##### Passage

For the next 25 years Spencer lived and worked in Bucks County, becoming one of the most prominent members of the Pennsylvania Impressionist art colony. He suffered several nervous breakdowns in the 1920s, and in 1931 took his own life.

Spencer became one of the most visible artists in the New York art world in the teens. His first success came in 1914, when the Metropolitan Museum of Art purchased one of his major early canvases, "Repairing the Bridge". The celebrated collector Duncan Phillips then took an interest in Spencer's work, eventually purchasing eight of Spencer's canvases, currently housed in the Phillips Collection in Washington, DC.

The two men became friends, and Phillips appointed Spencer to the Committee on Scope and Plan of the new gallery then being created by Phillips. After Spencer's death, Phillips praised Spencer as "a rebel always against the standardized and stereotyped in art." Phillips believed that "there [was] no other painter, not John Sloan or Edward Hopper, more pungently American in expression." Spencer also has work in the collections of the Brooklyn Museum, the Carnegie Institute, the Corcoran Gallery of Art, and the Detroit Institute of the Arts. In 1915, he won a gold medal at the prestigious Panama-Pacific International Exposition in San Francisco.

##########

Challenges:
**1)** Answer these questions using the passage on Spencer:
(a) In what year did Spencer take his own life?
(b) Which canvas did the Metropolitan Museum of Art buy in 1914?
(c) How many of Spencer's canvases did Duncan Phillips eventually purchase?
**2)** Reproduce the passage on Spencer between "Spencer became one" and "in Washington, DC.", inclusive.

##### Recorded data

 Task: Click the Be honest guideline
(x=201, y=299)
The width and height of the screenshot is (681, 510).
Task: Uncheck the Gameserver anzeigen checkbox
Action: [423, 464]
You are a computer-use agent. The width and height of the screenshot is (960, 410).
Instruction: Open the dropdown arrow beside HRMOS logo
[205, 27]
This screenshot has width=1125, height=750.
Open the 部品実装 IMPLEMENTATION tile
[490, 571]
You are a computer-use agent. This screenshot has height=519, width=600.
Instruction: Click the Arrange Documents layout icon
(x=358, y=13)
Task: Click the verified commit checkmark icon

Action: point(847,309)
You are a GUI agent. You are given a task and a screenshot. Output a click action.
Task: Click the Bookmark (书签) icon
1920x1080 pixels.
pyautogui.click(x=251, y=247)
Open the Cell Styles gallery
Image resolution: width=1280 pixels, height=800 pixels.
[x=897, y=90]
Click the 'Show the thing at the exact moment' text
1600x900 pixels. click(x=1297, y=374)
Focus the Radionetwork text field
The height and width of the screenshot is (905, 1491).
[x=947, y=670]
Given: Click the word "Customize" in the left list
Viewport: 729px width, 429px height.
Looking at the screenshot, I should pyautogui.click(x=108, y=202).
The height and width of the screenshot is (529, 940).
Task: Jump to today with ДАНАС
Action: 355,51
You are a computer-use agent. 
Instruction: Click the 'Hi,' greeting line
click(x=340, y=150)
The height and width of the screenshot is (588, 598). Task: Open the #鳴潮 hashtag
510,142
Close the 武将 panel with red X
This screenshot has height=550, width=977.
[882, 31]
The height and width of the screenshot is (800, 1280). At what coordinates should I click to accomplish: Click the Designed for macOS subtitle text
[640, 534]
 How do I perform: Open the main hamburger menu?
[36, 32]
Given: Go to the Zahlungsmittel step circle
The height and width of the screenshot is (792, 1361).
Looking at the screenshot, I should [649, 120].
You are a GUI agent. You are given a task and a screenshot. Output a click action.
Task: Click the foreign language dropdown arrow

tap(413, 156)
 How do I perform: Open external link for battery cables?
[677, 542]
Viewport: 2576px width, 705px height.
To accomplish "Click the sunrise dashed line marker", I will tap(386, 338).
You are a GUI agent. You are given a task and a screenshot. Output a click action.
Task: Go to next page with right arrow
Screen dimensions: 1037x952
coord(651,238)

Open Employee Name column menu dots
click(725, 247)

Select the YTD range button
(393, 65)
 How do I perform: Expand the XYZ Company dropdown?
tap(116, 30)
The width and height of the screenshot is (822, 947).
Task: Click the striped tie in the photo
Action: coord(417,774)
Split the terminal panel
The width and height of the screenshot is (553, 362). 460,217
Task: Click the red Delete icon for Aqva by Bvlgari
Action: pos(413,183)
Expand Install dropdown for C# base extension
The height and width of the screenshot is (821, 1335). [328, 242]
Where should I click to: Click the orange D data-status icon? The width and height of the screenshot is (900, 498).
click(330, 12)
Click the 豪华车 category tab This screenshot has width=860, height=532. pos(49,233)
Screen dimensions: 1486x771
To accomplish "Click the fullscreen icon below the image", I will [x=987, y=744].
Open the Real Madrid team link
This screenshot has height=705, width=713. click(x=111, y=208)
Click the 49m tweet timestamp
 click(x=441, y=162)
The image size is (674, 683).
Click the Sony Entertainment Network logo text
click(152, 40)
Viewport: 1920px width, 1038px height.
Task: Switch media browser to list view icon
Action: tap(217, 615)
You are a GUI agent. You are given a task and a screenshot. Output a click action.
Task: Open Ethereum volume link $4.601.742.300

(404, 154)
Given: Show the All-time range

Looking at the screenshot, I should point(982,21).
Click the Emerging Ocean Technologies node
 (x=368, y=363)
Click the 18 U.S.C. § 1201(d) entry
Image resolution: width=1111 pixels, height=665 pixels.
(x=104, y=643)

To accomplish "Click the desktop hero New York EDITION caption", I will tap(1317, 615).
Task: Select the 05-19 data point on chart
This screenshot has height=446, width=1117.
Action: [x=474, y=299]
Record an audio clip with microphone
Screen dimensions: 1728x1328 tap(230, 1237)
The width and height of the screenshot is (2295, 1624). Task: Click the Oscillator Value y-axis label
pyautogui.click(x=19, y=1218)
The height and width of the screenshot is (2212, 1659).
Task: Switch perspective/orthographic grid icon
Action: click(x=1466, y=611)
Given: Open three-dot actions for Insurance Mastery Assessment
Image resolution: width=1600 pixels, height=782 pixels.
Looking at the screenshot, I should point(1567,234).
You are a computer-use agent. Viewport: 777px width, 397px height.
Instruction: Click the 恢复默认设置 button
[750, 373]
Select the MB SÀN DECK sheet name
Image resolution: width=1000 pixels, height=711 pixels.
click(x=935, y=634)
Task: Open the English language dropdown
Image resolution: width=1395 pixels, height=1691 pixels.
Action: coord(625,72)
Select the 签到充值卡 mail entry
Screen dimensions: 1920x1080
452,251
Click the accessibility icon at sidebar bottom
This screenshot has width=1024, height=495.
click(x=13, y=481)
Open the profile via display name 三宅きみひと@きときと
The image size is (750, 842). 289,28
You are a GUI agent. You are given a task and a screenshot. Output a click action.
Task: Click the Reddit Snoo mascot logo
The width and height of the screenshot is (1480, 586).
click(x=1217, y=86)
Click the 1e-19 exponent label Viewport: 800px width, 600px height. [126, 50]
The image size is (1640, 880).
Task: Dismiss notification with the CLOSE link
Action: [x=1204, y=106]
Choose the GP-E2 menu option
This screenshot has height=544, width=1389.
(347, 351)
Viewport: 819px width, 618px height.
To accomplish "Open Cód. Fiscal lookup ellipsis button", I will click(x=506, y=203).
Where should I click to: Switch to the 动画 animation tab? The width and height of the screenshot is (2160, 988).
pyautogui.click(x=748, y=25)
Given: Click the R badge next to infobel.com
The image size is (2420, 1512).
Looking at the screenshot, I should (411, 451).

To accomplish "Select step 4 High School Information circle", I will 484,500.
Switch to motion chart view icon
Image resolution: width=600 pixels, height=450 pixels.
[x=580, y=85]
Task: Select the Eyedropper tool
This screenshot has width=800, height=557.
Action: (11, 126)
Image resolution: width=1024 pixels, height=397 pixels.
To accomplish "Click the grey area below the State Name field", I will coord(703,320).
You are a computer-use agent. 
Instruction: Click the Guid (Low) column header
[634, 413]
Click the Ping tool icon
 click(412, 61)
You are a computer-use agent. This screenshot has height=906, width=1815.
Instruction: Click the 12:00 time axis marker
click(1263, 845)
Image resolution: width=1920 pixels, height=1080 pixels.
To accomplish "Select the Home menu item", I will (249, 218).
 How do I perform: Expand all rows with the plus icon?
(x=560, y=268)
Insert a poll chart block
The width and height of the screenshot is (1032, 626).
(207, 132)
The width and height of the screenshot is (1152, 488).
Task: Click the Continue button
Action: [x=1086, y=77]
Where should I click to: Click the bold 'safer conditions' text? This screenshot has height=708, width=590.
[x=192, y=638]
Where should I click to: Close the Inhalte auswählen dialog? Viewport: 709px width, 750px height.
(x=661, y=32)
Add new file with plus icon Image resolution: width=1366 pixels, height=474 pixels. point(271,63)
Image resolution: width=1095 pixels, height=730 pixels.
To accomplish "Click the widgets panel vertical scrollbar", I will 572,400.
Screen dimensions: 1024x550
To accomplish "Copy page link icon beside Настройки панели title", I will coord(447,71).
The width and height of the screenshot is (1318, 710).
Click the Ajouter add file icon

##########

Solutions per task:
**1)**
(a) 1931
(b) "Repairing the Bridge"
(c) Eight

**2)**
Spencer became one of the most visible artists in the New York art world in the teens. His first success came in 1914, when the Metropolitan Museum of Art purchased one of his major early canvases, "Repairing the Bridge". The celebrated collector Duncan Phillips then took an interest in Spencer's work, eventually purchasing eight of Spencer's canvases, currently housed in the Phillips Collection in Washington, DC.